Conversava ontem, 30/08/2010, com o criminalista Rubens de Souza, o “Rubinho”, sobre o fenômeno da sobrevivência. Vão-se uns e outros e nós, cada vez mais entristecidos, comparecemos às cerimônias fúnebres, por afeto e obrigação porque, no final das contas, morrer é fatal. Chega a vez de todos, embora aquele que ainda não foi sinta, de certa maneira, uma ridícula sensação de perenidade.
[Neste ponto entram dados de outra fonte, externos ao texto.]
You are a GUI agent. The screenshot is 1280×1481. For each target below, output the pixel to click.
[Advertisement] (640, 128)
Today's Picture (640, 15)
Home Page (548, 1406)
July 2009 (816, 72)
É esquisito, mas é assim.

Escrevo enquanto me preparo para ir ao enterro de José Eduardo Loureiro, meu amigo, e muito, desde antes de 1985, quando presidiu a Secção de São Paulo da Ordem dos Advogados do Brasil, numa das melhores gestões que a Corporação teve.

José Eduardo era exímio jurista. Tinha um comportamento extremamente discreto, o que não o impedia de fazer o outro sorrir a poder de uma tirada engraçada, enquanto cofiava o bigode sempre bem aparado. Fumava bastante e fumou, creio, até partir.

Dizia-se na Ordem dos Advogados, na qual fui Conselheiro durante a gestão de Loureiro, que o bastonário era “mão-de-vaca”. Íamos às reuniões do Conselho Federal da OAB com recomendação de hospedagem em hotel “três estrelas”. O presidente não tinha o mínimo apreço pela alimentação. Dizia que o dinheiro da Ordem dos advogados era sagrado e havia muita gente querendo nosso cargo. Fazia tais afirmativas a título de meia brincadeira, mas cumpria a determinação.

Certa vez, ainda enquanto o Brasil se recuperava da ditadura, eu quis convidar Hebe Bonafini (La Madre de Plaza de Mayo), a nos visitar. Aquilo constituía um desafio sério aos restos do autoritarismo brasileiro, não se sabendo exatamente o que viria a seguir. José Eduardo Loureiro, com o característico tique de acariciar o bigode, apenas disse: “ – Você é maluco, mas traga a moça. Precisamos dela”. Bonafini esteve conosco sim, deixando com Loureiro, ainda em seus guardados com certeza, o “pañuelo blanco”, símbolo da luta das madres argentinas pelo asseguramento da democracia naquele país. Lembro bem de Hebe. Convidada a jantar com o governador naqueles dias, recusou a oferenda, preferindo encontrar os estudantes universitários.

Lá atrás, mas bem depois, faz muitos anos, visitei José Eduardo no hospital. Encontrei-o sentado à beira do leito, incomodadíssimo por não poder tragar seu inseparável cigarro. Havia superado um problema físico qualquer. Disse-lhe: “ – Você é bem de vida (todos sabiam). Sai daqui e aproveite o que puder, porque você e ‘Dilu’ merecem”. Não sei se o aconselhamento valeu, mas José Eduardo Loureiro começou a viajar bastante, sempre de navio. Tinha pavor de avião, circunstância a trazer problemas nos congressos da OAB. Aproveitou, sim, singrando mares e mares com a fidelíssima companheira. José Eduardo se habituara a morar num casarão exibindo algumas torres. Fui lá duas ou três vezes. Afirmava-se que seu pai havia trazido a planta de uma região qualquer da Inglaterra, reduzindo as dimensões mas mantendo a sintonia original. Parece-me que nunca saiu de lá. Preservava as tradições da família.

Conhecendo-o de perto, embora afastados fisicamente, bem sei: como todos nós humanos, a vida lhe cravou espinhos doloridos, mas lhe deu, em contrário, muitos dias de alegria. Decidido a ver um bom pedaço do mundo, achou-o. Foi acarinhado pelos filhos e recebeu, também, muito afeto da “Dilu”, dos amigos e dos advogados que vão ao cemitério para a despedida final. Tocante aos remanescentes, basta dizer que se vai mais um. Quem sabe um a mais seja demais.

* Advogado criminalista em São Paulo há cinquenta e um anos.